Please let me know if I need to clarify!

up vote 3 down vote accepted

This FAQ by Microchip has some information about using interrupts under HiTech C.

  • It looks like the link you gave gives a good example as well. Thank you – onaclov2000 Jan 6 '10 at 15:51
  • I used the link you provided and got a test running, (just turning on an LED when the interrupt was hit). Thank you! – onaclov2000 Jan 7 '10 at 3:07

HiTech C extends the C language with the interrupt function type:

void interrupt my_interrupt_handler (void) {

You really should get the manual for the compiler. I believe the manual for the Pic-lite is free for download, at least it was when I downloaded my copy some time in 2001.

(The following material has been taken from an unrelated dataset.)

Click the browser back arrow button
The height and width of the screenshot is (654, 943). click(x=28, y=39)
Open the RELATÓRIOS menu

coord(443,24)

  • I'll have to give that a try. That statement is plug and play in the respect that if I have a function called handle_interrupts_here I can deal with them, or does "interrupt" get replaced with a type of interrupt per se? – onaclov2000 Jan 6 '10 at 15:45
  • PIC16 has only 1 'type' of interrupt. It's up to you to check the registers (HiTech defines them as global variables, check out the header files) to find out what happened. – slebetman Jan 6 '10 at 15:46

You'll have to dig into the HiTech documentation, but often compilers have special keywords to define interrupt functions. The compiler, or the runtime system, has to deal with a function called by an interrupt specially: In addition to setting up the vector, the compiler (or runtime system) has to preserve all the registers. It might not have to do that for a normal, non-interrupt, function.

The manual will be your friend.

  • Thank you for reminding me about the manual, for some reason I wasn't thinking something as simple as that would be in the manual...LOL – onaclov2000 Jan 7 '10 at 3:07

The CCS compiler for PICs uses #INT_* compiler directives or 'attributes' on interrupt handling functions for the various interrupt sources.